═════ TEXT SECTION

Wearable technology, voice-activated assistants and “smart” devices are on the verge of dominating the senior living landscape, and providers must be prepared to navigate the risks and opportunities that lie therein.
These cutting-edge technologies are promising, but providers are still determining how to implement them most effectively, according to executives with some of the largest providers in the nation, who spoke during a March 14 webinar hosted by CDW Healthcare and Senior Housing News.
At the same time, new technologies bring with them risks that can put senior living companies in jeopardy of data breaches.
Wearables, smart tech on the cusp
From the Apple Watch to the Fitbit, wearable technology, or “wearables,” are becoming more and more commonplace in American society. The number of wearable devices is expected to jump to roughly 504 million in 2021, up from 260 million in 2016, according to research and advisory company Gartner.
Waltham, Massachusetts-based Benchmark Senior Living first examined the viability of wearables about two years ago, according to Moulay Elalamy, vice president of information technology for the provider, which operates 57 communities in seven states.
In the end, Benchmark saw wearables as a “building block more than a destination,” he said. But, it’s a question of when, not if, wearables see widespread adoption among seniors.
Marc Gaber, Vice President and CIO of Des Moines, Iowa-based LCS, agreed with that assessment. LCS has 133 managed communities in 32 states.
“When I look at wearables, I think it’s still in the discovery phase,” Gaber said. “The question is, what problem are we trying to solve? It continues to evolve. How does it play into the larger puzzle?”
Smart devices and voice-activated assistants such as Alexa, Siri and Google Home are also increasingly cropping up in senior living communities. As with wearables, it seems certain the technology will one day play a transformative role in the industry—that day just hasn’t yet arrived.
“They are definitely ready for primetime,” said Greg Swope, CIO and Chief Information Security Officer with Newton, Massachusetts-based Five Star Senior Living (Nasdaq: FVE). “The question is how it will fit into senior living.”
Five Star has 280 communities in 28 states, and also offers a range of ancillary services.
Though most smart devices—lights, locks, televisions, tablets and phones—currently exist to enhance residents’ quality of life, they could play a role in clinical data collection, too. For example, smart toilets might soon track how many times a resident gets up to use the bathroom at night.
“The challenge that the market has today is that it’s very data-collection driven,” Swope said. “The question is, what will our staff do with that data? The reality is, we don’t have the wherewithal to tackle that kind of function.”
Artificial intelligence could help fill that gap—and even help a provider avoid the labor crunch by filling roles traditionally filled by humans.
Still, there are some hurdles to widespread adoption, such as the availability of campus-wide Wi-Fi and Health Insurance Portability and Accountability Act (HIPAA) rules. And any future tech solution must be seamlessly embedded into a resident’s day-to-day experience.
“It has to be part of the daily activities,” Elalamy said. “It also has to be transparent and not necessarily something where they have to realize they’re using it.”
Phishing at the forefront
Senior living providers routinely store and process sensitive medical and payment information, making them prime targets for hackers and other data thieves. One of the most common weak points in many senior living providers lies not in the firewall or email filters, but rather, in the employees’ and residents’ personal habits.
Phishing emails—fake messages meant to fool someone into giving up passwords or other bits of personal information—remain one of the largest threats to the industry, Swope explained.
“The biggest threat to an organization these days is not somebody breaking in through your firewall, but someboduy getting credentials through tricking end users,” he said.
As with any company, senior living providers should educate and test their employees on identifying phishing emails. Some security tools can even send faux-phishing messages meant to determine which employees are at greatest risk of a data breach, Swope noted.
Residents, too, can benefit from some extra computer security training. In particular, senior living providers could educate older adults on some best practices, such as when to give out your credit card information or input your password while buying something online.
“There’s definitely a good opportunity to better educate our residents on IT security in the future,” Swope said.

══════════
═════ PROVIDED DATA

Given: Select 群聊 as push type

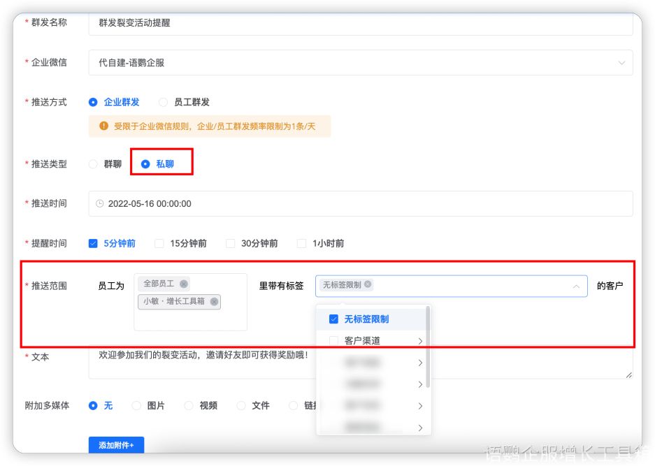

══════════

> _REQUIRED ACTION A_: According to the senior living technology article, why are senior living providers prime targets for hackers and other data thieves? Answer in one to three sentences.
> _REQUIRED ACTION B_: From the senior living technology article, return the part that opens with the words containing "Phishing at the" and closes with "industry, Swope explained.".
The data are separate material, unrelated to the senior living technology article.

> _SOLUTION A_: Senior living providers routinely store and process sensitive medical and payment information. That makes them prime targets for hackers and other data thieves.

> _SOLUTION B_:
Phishing at the forefront
Senior living providers routinely store and process sensitive medical and payment information, making them prime targets for hackers and other data thieves. One of the most common weak points in many senior living providers lies not in the firewall or email filters, but rather, in the employees’ and residents’ personal habits.
Phishing emails—fake messages meant to fool someone into giving up passwords or other bits of personal information—remain one of the largest threats to the industry, Swope explained.